You may have another wpa_supplicant process already running or the file was
left by an unclean termination of wpa_supplicant in which case you will need
to manually remove this file before starting wpa_supplicant again.
- wpa_supplicant did not start, possible configuration error [FAIL]
Here's my profile bdp, for the record:
CONNECTION="wireless"
INTERFACE="wlan0"
SCAN="yes"
SECURITY="wpa"
ESSID="network-name-here"
KEY='very-large-key-here'
IP="dhcp"
DHCLIENT="yes"
DCHP_TIMEOUT=20
TIMEOUT=30
Any clues?
Last edited by alexmatos (2009-06-24 12:08:48)
Offline
If this happens, you can usually fix it by:
sudo killall wpa_supplicant
sudo rm -rf /var/run/wpa_supplicant
Don't worry, it shouldn't be a permenant problem
Scott
Offline
If this happens, you can usually fix it by:
sudo killall wpa_supplicant sudo rm -rf /var/run/wpa_supplicant
Don't worry, it shouldn't be a permenant problem
Scott
Wow, that's was a quick response!
I forgot to mention that I always do that and I can connect, but it comes back after every boot.
Offline
That means that wpa_supplicant is not stopped correctly.
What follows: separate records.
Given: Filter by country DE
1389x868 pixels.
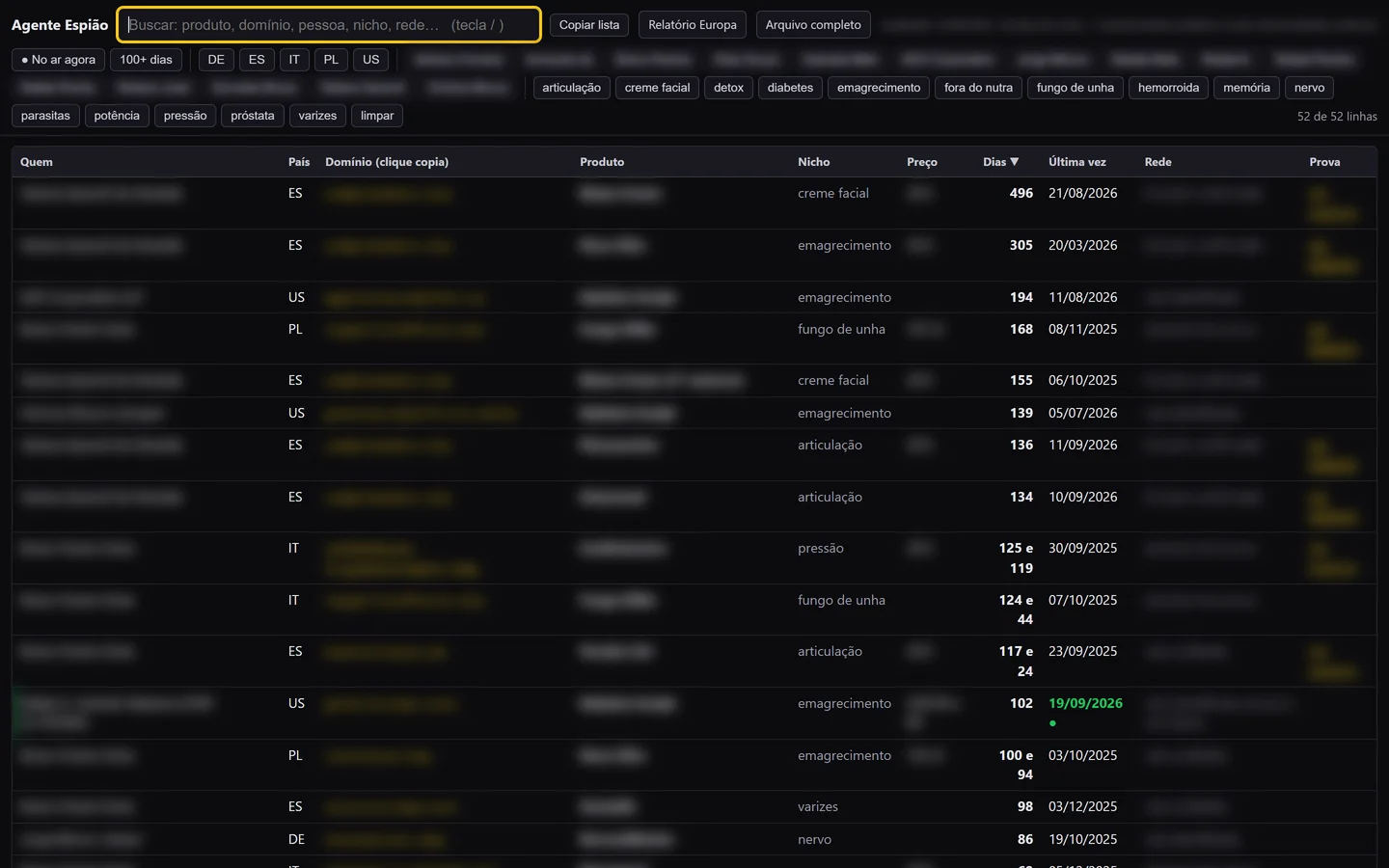Looking at the screenshot, I should pos(216,60).
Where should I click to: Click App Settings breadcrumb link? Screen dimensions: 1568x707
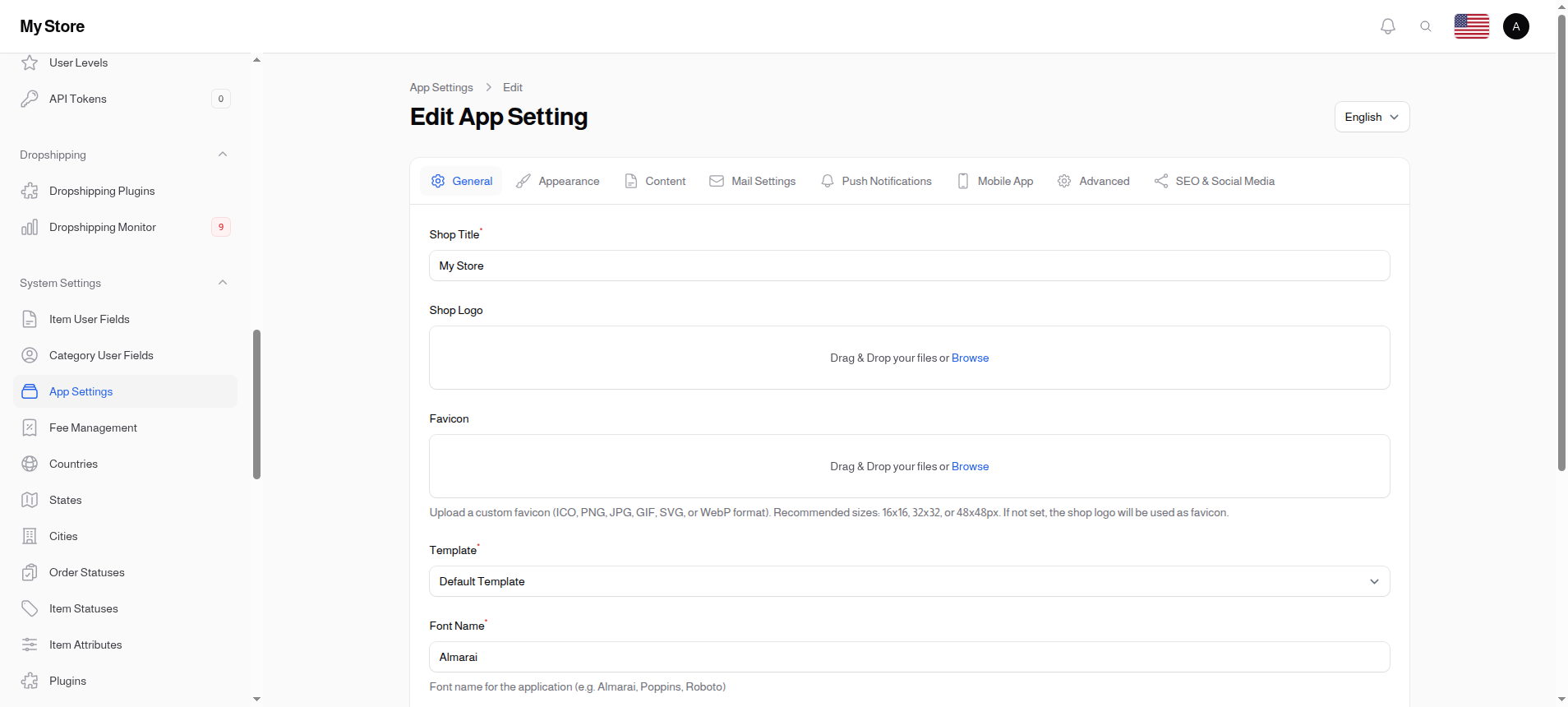point(441,87)
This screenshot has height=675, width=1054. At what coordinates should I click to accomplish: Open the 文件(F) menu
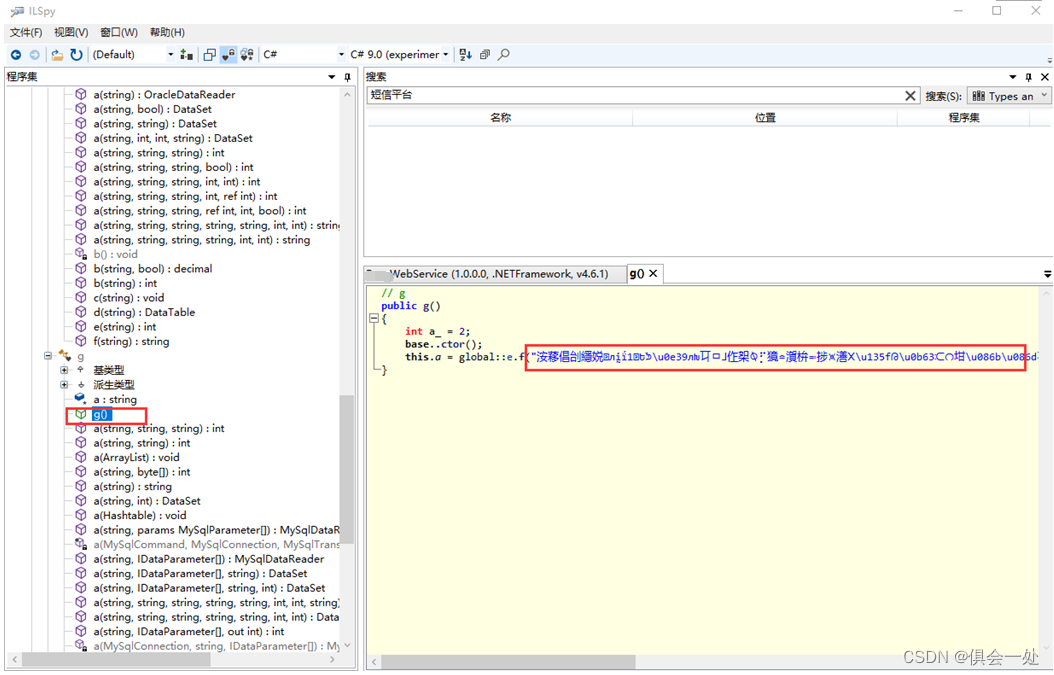coord(26,32)
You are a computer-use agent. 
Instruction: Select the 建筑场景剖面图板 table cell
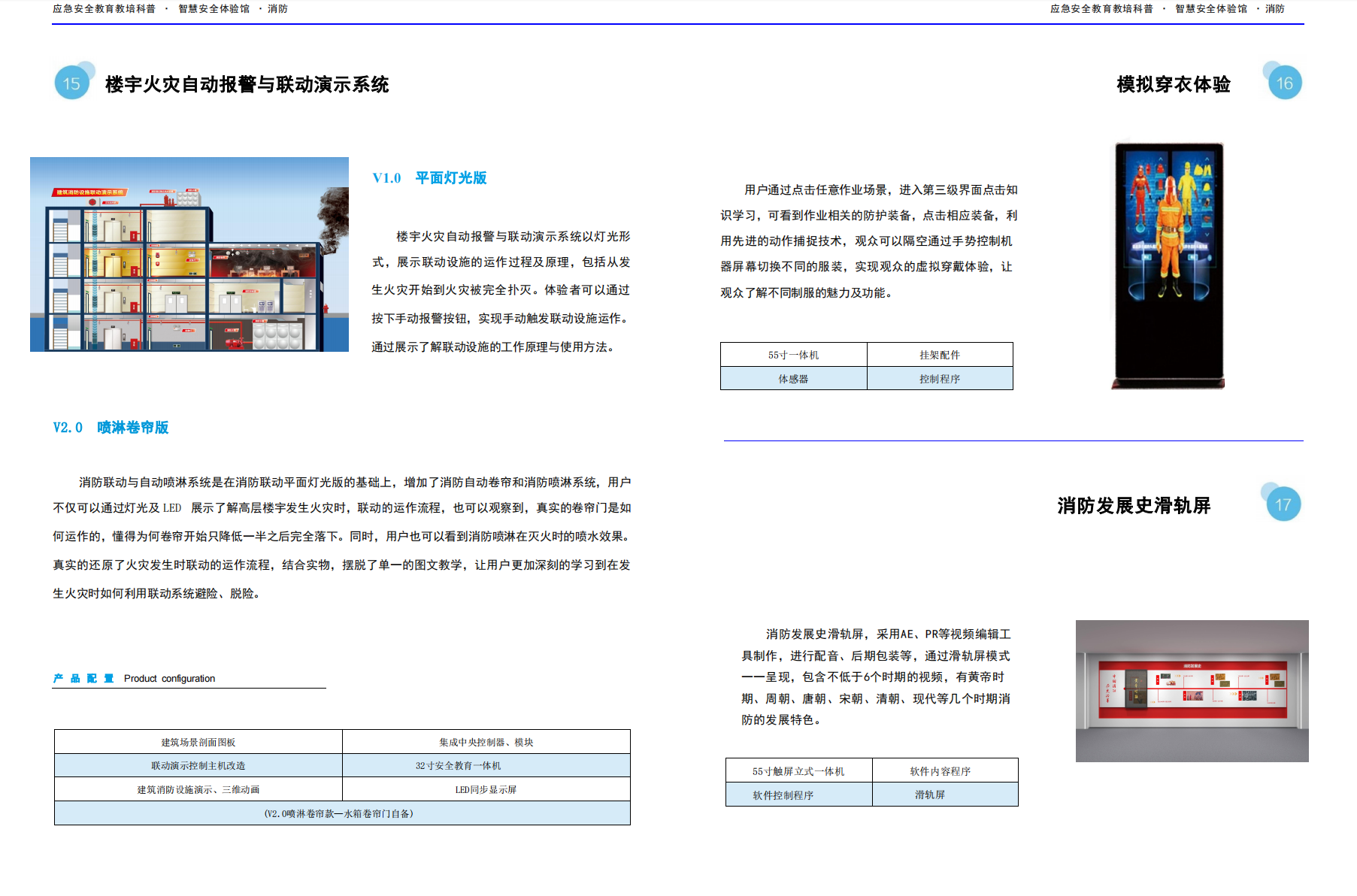[x=198, y=742]
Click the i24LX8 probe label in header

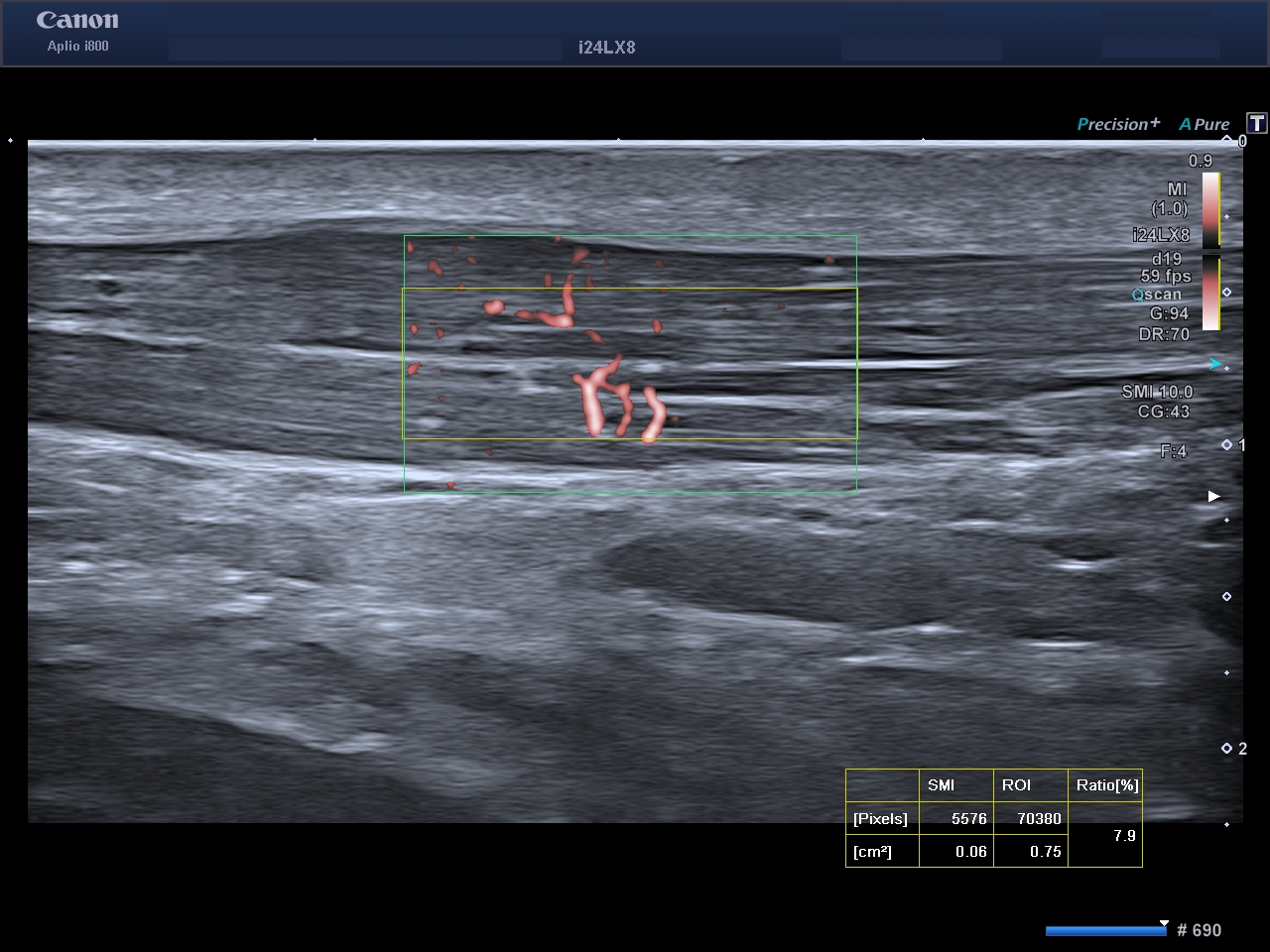pos(607,47)
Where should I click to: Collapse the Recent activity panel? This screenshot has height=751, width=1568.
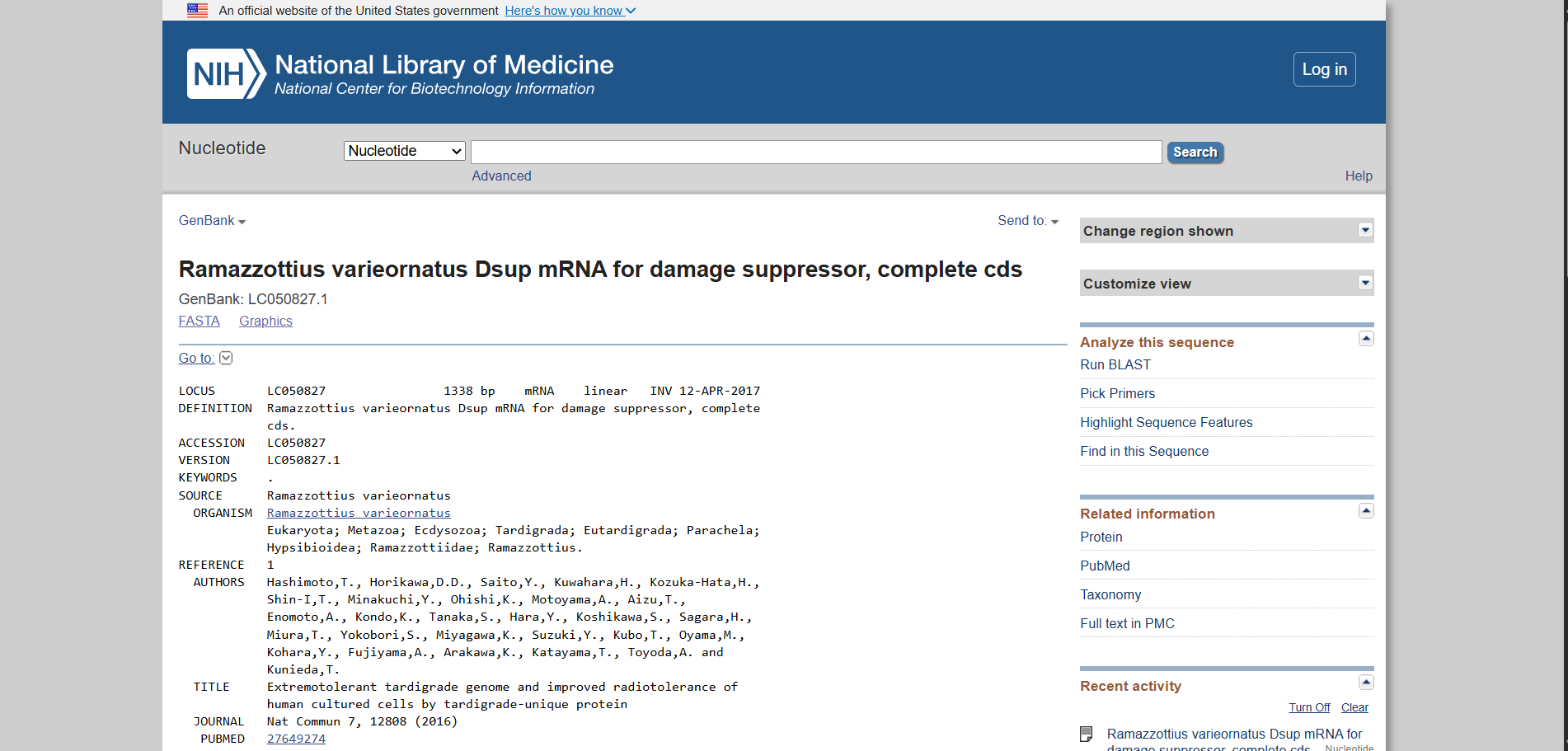coord(1366,683)
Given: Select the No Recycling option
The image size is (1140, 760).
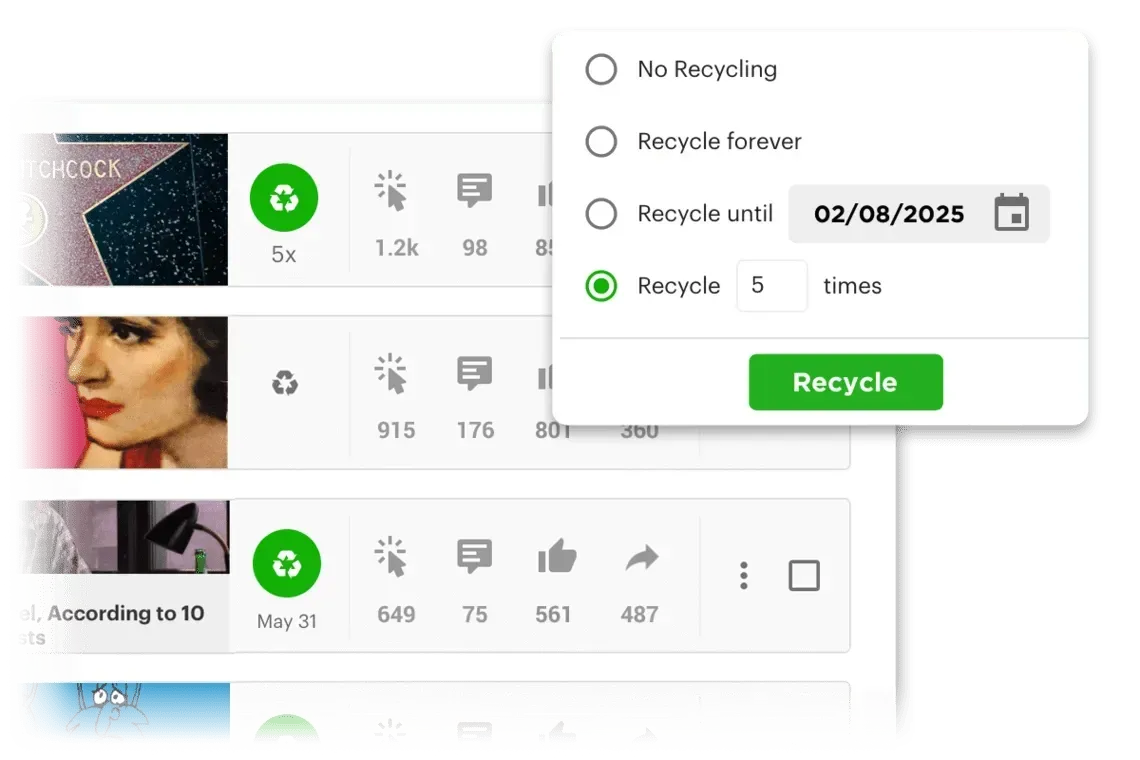Looking at the screenshot, I should (601, 69).
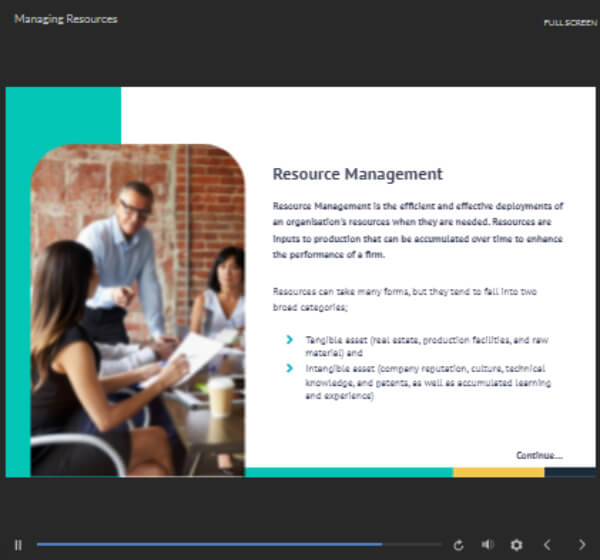Click the Continue... link
The width and height of the screenshot is (600, 560).
tap(539, 455)
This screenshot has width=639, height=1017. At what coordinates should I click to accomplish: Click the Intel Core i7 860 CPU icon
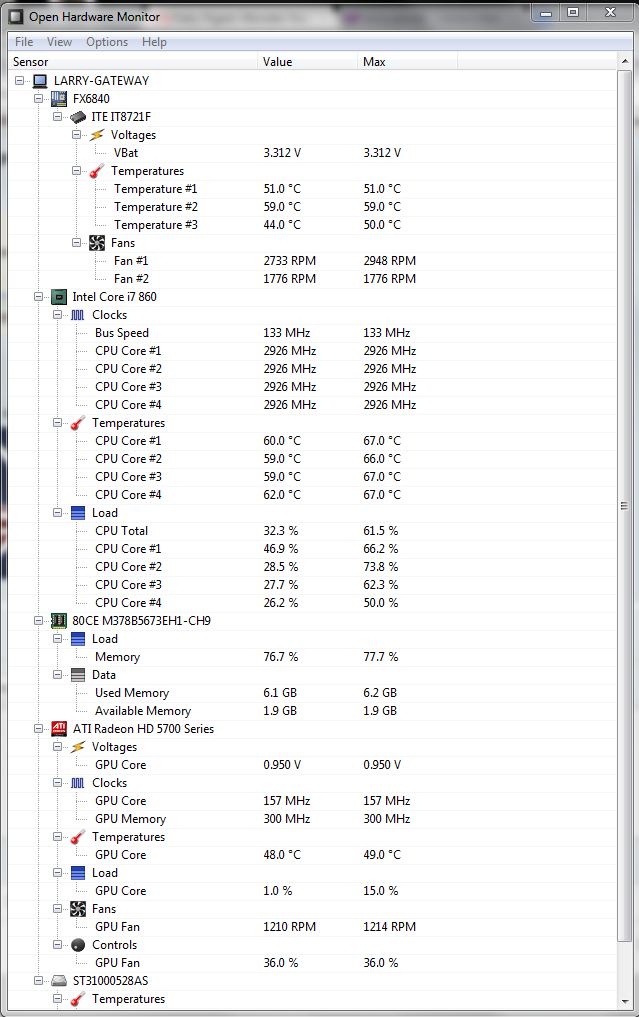tap(59, 297)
Try to stop wpa_supplicant manually and then reboot - see what happens when you try to connect to your network.
Zl.
Offline
What does your rc.conf look like? Is it trying to start networking a couple of different ways, perhaps?
Scott
Maybe it is. This is the relevant part:
NETWORKS=(ethernet bdp hdm allan)
AUTO_NETWORKS=(auto-wireless wlan0)DAEMONS=(syslog-ng @net-profiles @net-auto netfs crond @cpufreq @sensors alsa hal fam @mysqld !mpd @openntpd @httpd gdm)
I read that I should not put wireless profiles under NETWORKS, only wired ('ethernet' in my case). I'm going to try that now and come back for feedback.
EDIT:
Nice guess, Scott! I changed to
NETWORKS=(ethernet)
AUTO_NETWORKS=(auto-wireless wlan0)
and it seems to be working OK (I rebooted a couple of times and it all went well). I must say this is indeed much more clear for wireless profiles, since I don't want to put every one of them in my rc.conf. The odd thing is that it used to work with my old config until I changed the profile by adding DHCP_TIMEOUT=20 and removing DHCLIENT="yes".
Thanks to all who helped! This is now solved.